WHAT IS BEING ASKED: Set down exactly the lines below, starting at the one that contains "Screen dimensions: 718x1070" and ending at the one that contains "This screenshot has height=450, width=800.", with both of those lines included and nothing else.

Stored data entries

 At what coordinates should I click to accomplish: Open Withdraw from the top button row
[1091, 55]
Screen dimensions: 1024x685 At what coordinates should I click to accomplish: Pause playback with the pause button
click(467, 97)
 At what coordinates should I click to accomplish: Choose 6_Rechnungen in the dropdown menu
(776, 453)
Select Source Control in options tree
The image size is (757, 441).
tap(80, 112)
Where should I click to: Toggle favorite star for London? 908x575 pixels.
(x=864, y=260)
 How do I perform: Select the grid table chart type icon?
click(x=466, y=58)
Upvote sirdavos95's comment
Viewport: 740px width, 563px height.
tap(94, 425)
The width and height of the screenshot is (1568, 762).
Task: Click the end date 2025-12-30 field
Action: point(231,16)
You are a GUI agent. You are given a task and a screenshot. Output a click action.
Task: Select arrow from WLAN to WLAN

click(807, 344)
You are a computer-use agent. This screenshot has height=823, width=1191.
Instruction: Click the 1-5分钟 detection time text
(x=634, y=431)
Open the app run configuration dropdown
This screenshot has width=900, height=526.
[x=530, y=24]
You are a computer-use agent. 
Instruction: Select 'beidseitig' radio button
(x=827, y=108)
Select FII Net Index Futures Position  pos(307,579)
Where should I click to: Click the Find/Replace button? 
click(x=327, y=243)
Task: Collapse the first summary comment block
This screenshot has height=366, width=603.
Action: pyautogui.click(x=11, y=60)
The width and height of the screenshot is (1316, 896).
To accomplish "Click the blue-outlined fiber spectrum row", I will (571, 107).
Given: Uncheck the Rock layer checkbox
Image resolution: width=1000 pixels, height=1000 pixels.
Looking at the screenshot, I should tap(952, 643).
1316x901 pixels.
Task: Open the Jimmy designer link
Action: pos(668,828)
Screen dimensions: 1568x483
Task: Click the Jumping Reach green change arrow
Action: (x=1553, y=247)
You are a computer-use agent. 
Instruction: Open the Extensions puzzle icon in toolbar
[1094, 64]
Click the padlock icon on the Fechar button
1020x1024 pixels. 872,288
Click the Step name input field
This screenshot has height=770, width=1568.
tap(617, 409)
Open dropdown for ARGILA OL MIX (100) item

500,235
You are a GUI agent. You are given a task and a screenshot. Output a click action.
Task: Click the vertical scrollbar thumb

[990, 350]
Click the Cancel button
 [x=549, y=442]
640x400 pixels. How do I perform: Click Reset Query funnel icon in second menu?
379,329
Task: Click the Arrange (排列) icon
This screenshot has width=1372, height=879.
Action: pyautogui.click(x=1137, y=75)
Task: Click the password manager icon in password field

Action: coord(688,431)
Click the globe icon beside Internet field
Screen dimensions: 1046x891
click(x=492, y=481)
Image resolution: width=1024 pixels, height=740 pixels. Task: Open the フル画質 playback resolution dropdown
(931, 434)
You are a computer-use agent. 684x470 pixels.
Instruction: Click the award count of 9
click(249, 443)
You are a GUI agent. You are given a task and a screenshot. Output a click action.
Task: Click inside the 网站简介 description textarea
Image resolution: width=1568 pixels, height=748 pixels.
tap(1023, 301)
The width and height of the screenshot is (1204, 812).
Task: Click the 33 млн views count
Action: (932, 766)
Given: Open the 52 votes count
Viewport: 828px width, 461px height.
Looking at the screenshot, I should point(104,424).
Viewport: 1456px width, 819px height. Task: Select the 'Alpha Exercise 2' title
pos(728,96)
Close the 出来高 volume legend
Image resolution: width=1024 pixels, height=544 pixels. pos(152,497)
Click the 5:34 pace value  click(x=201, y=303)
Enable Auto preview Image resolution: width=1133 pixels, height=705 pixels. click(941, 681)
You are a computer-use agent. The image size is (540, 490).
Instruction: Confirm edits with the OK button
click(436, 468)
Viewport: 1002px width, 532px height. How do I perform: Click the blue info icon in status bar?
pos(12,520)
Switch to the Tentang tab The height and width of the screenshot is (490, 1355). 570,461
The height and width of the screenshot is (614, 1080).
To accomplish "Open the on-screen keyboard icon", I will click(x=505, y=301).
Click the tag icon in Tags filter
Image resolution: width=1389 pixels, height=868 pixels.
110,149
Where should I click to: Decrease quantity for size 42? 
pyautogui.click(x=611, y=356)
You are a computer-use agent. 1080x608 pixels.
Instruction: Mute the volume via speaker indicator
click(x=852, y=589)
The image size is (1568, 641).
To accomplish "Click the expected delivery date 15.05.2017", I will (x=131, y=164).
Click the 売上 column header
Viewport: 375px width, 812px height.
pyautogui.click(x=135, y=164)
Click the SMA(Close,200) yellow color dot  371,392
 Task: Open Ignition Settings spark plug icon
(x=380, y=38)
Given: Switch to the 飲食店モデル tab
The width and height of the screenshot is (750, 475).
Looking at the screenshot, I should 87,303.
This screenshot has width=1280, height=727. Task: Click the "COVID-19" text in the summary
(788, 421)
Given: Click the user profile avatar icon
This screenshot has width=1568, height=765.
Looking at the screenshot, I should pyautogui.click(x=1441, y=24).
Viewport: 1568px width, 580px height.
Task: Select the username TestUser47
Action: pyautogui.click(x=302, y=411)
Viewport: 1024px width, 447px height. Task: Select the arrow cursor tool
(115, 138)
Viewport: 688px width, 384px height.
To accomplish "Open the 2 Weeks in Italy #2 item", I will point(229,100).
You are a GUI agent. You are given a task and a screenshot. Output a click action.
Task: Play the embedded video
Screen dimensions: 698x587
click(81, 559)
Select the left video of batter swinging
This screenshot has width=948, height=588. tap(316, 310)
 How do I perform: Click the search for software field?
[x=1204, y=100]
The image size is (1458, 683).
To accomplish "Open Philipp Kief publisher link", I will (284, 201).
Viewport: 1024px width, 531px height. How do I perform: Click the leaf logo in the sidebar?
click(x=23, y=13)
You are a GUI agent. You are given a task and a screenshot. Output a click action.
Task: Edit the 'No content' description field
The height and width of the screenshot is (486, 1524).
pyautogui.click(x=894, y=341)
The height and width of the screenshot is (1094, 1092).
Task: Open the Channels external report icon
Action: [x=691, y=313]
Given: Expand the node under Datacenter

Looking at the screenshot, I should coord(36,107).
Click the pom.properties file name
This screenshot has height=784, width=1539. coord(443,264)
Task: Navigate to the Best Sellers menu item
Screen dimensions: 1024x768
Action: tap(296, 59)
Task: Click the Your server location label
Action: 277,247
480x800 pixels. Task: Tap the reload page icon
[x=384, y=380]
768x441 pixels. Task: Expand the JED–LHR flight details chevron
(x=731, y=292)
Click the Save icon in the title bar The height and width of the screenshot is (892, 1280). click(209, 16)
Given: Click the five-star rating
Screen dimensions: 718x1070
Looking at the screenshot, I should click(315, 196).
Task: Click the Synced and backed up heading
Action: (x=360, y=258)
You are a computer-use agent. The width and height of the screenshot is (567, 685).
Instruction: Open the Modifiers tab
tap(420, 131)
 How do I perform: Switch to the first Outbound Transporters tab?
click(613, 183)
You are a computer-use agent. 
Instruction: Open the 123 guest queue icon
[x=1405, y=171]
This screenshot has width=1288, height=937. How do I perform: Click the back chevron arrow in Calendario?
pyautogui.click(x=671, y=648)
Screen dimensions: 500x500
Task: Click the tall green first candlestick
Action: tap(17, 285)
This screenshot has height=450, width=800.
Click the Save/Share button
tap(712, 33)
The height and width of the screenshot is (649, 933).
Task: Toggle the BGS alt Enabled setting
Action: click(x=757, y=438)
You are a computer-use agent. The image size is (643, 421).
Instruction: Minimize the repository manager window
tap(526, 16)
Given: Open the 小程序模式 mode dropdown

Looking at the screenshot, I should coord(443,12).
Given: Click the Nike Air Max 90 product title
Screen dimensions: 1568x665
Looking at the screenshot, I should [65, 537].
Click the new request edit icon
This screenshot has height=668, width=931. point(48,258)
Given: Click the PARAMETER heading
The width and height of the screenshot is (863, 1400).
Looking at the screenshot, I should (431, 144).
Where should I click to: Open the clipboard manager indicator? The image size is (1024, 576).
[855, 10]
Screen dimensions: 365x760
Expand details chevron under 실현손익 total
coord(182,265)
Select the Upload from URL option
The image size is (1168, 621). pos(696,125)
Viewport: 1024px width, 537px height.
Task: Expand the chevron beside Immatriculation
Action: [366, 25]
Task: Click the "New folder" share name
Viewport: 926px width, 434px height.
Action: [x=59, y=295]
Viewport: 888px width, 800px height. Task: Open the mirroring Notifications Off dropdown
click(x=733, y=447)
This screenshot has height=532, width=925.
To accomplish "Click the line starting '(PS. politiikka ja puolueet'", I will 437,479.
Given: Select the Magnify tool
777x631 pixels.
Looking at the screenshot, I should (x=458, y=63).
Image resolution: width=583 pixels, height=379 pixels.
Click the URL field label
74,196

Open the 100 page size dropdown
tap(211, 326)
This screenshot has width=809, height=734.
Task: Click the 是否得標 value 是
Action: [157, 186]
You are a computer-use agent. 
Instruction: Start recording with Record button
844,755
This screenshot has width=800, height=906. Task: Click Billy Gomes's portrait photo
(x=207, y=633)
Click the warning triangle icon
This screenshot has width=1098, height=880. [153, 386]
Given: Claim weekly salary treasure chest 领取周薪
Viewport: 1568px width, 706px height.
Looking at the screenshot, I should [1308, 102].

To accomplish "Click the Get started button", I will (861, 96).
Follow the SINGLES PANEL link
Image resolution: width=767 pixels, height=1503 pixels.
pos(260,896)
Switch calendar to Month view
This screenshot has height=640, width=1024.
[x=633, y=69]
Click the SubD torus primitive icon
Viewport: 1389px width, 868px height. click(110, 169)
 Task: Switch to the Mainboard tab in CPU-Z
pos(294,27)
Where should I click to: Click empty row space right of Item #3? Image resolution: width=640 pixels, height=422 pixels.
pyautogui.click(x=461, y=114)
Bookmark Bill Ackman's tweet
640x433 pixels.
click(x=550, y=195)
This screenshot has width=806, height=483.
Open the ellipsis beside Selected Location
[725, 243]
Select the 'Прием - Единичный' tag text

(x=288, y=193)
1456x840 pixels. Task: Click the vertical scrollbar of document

WRITTEN REPLY:
Screen dimensions: 718x1070
Looking at the screenshot, I should click(315, 196).
Task: Click the Synced and backed up heading
Action: (x=360, y=258)
You are a computer-use agent. The width and height of the screenshot is (567, 685).
Instruction: Open the Modifiers tab
tap(420, 131)
 How do I perform: Switch to the first Outbound Transporters tab?
click(613, 183)
You are a computer-use agent. 
Instruction: Open the 123 guest queue icon
[x=1405, y=171]
This screenshot has width=1288, height=937. How do I perform: Click the back chevron arrow in Calendario?
pyautogui.click(x=671, y=648)
Screen dimensions: 500x500
Task: Click the tall green first candlestick
Action: tap(17, 285)
This screenshot has height=450, width=800.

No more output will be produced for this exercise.